WRITTEN INSTRUCTION:
Report each row below that contains the word "Where", and copy every such row in full.

Records
--------------------------------
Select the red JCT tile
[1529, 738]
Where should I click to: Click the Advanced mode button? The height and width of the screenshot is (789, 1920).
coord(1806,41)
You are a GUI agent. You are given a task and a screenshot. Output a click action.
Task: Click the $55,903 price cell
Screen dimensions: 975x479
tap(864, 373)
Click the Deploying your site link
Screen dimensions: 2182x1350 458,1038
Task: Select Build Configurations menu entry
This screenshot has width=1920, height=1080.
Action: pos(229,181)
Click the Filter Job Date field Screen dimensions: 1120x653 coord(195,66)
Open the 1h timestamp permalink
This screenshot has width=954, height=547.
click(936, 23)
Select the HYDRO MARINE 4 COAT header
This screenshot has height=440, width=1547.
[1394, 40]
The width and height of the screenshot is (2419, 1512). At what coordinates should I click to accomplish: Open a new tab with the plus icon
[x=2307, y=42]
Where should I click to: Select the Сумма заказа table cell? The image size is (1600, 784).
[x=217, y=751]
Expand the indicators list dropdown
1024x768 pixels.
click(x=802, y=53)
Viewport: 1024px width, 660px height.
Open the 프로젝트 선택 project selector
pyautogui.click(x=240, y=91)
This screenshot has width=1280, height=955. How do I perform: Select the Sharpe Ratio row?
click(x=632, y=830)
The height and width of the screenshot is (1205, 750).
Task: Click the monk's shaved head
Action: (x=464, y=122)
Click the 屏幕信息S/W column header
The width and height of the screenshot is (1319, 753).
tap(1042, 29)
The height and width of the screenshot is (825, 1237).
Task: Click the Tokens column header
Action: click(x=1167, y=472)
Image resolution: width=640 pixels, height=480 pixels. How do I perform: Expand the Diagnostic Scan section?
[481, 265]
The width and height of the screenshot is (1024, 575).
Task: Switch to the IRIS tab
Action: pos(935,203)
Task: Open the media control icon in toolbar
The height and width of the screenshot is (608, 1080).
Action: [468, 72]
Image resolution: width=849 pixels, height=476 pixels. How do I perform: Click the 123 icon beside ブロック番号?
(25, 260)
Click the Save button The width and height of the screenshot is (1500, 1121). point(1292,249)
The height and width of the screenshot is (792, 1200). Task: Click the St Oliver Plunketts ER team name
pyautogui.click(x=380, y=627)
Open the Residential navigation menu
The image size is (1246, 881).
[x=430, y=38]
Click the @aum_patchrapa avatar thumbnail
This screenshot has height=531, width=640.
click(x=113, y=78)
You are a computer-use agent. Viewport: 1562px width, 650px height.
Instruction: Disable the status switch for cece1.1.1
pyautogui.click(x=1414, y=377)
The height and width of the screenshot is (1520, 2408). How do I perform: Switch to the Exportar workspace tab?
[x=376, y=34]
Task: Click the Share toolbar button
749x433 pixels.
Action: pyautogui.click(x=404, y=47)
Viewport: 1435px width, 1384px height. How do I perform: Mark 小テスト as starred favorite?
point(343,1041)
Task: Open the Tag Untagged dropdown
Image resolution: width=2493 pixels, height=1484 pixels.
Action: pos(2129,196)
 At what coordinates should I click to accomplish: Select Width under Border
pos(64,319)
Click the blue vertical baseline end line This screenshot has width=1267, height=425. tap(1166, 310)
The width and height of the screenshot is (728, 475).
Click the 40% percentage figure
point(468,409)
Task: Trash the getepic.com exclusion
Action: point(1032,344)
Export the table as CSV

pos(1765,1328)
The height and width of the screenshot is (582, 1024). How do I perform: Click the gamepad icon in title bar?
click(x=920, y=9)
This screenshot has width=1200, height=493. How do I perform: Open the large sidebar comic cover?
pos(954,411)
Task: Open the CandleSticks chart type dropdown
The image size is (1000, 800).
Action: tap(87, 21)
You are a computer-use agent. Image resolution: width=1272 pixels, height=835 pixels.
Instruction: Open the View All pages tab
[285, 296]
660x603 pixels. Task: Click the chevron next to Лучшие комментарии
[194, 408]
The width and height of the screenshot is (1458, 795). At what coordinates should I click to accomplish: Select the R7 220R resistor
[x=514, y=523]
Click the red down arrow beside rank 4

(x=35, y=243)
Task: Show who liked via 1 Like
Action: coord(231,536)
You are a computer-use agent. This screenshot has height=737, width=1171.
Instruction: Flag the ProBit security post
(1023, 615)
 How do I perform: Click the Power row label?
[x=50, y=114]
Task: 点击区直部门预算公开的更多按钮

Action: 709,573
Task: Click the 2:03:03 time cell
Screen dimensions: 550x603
--------------------------------
EXPECTED ANSWER:
Where should I click to: Click the Advanced mode button? The height and width of the screenshot is (789, 1920).
Where should I click to: Select the Сумма заказа table cell? The image size is (1600, 784).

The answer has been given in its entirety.